64-Bit Computing
Thread Rating:
  • 0 Vote(s) - 0 Average
  • 1
  • 2
  • 3
  • 4
  • 5
computer science crazy
Super Moderator

Posts: 3,048
Joined: Dec 2008
22-09-2008, 10:47 AM

The question of why we need 64-bit computing is often asked but rarely answered in a satisfactory manner. There are good reasons for the confusion surrounding the question.That is why first of all; let's look through the list of users who need 64 addressing and 64-bit calculations today: oUsers of CAD, designing systems, simulators do need RAM over 4 GB. Although there are ways to avoid this limitation (for example, Intel PAE), it impacts the performance. Thus, the Xeon processors support the 36bit addressing mode where they can address up to 64GB RAM.

The idea of this support is that the RAM is divided into segments, and an address consists of the numbers of segment and locations inside the segment. This approach causes almost 30% performance loss in operations with memory. Besides, programming is much simpler and more convenient for a flat memory model in the 64bit address space - due to the large address space a location has a simple address processed at one pass. A lot of design offices use quite expensive workstations on the RISC processors where the 64bit addressing and large memory sizes are used for a long time already. oUsers of data bases.

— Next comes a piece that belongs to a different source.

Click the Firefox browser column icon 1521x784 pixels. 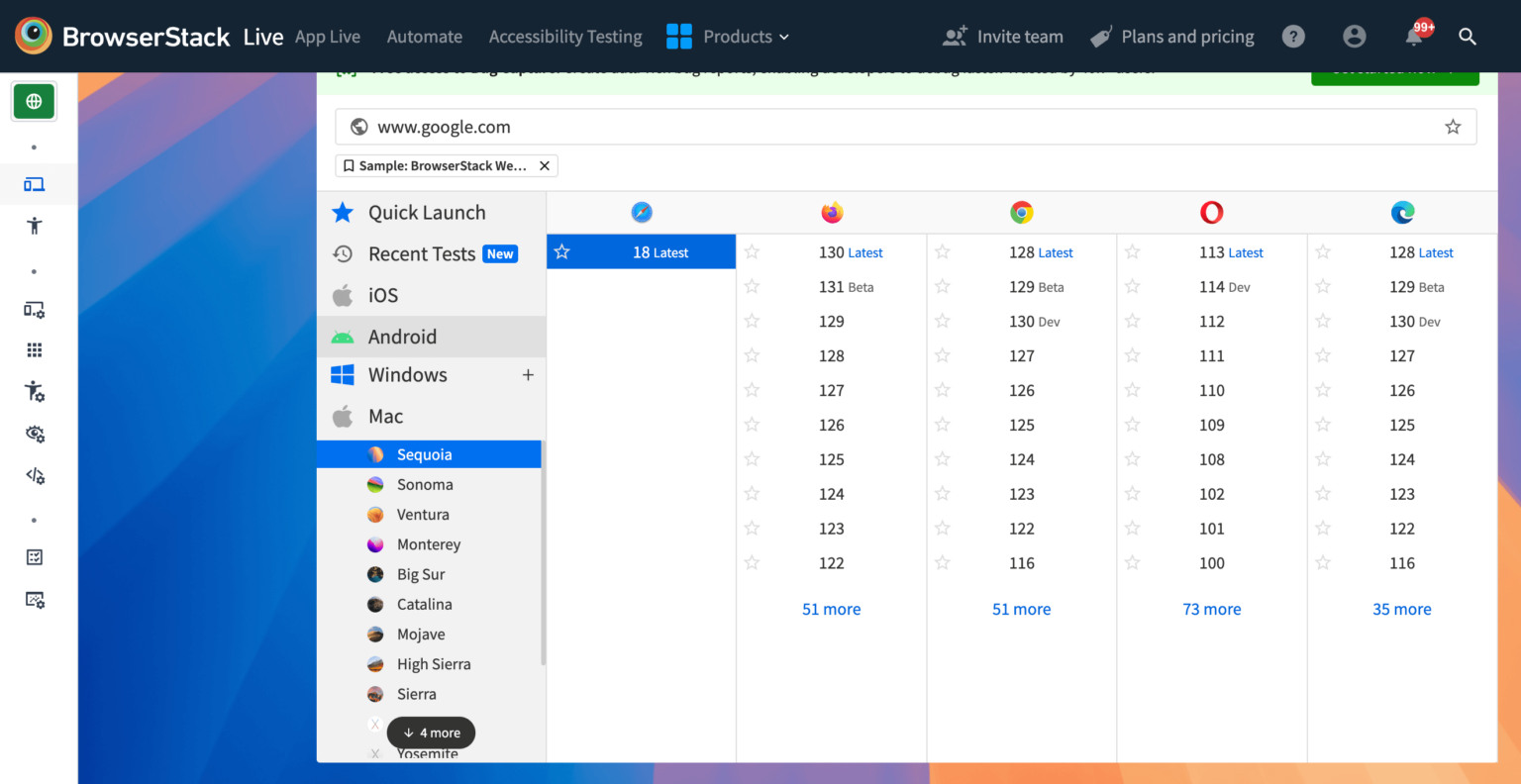click(x=832, y=213)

Any big company has a huge data base, and extension of the maximum memory size and possibility to address data directly in the data base is very costly. Although in the special modes the 32bit architecture IA32 can address up to 64GB memory, a transition to the flat memory model in the 64bit space is much more advantageous in terms of speed and ease of programming. oScientific calculations. Memory size, a flat memory model and no limitation for processed data are the key factors here. Besides, some algorithms in the 64bit representation have a much simpler form. oCryptography and safety ensuring applications get a great benefit from 64bit integer calculations.

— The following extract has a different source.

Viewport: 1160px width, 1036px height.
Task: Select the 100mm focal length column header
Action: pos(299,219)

The labels "16-bit," "32-bit" or "64-bit," when applied to a microprocessor, characterize the processor's data stream. Although you may have heard the term "64-bit code," this designates code that operates on 64-bit data. In more specific terms, the labels "64-bit," 32-bit," etc. designate the number of bits that each of the processor's general-purpose registers (GPRs) can hold. So when someone uses the term "64-bit processor," what they mean is "a processor with GPRs that store 64-bit numbers." And in the same vein, a "64-bit instruction" is an instruction that operates on 64-bit numbers. In the diagram above black boxes are code, white boxes are data, and gray boxes are results. The instruction and code "sizes" are not to be taken literally, since they're intended to convey a general feel for what it means to "widen" a processor from 32 bits to 64 bits.

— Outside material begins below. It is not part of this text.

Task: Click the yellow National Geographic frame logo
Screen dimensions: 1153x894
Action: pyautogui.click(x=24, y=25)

Not all the data either in memory, the cache, or the registers is 64-bit data. Rather, the data sizes are mixed, with 64 bits being the widest. Note that in the 64-bit CPU pictured above, the width of the code stream has not changed; the same-sized opcode could theoretically represent an instruction that operates on 32-bit numbers or an instruction that operates on 64-bit numbers, depending on what the opcode's default data size is. On the other hand, the width of the data stream has doubled. In order to accommodate the wider data stream, the sizes of the processor's registers and the sizes of the internal data paths that feed those registers must be doubled.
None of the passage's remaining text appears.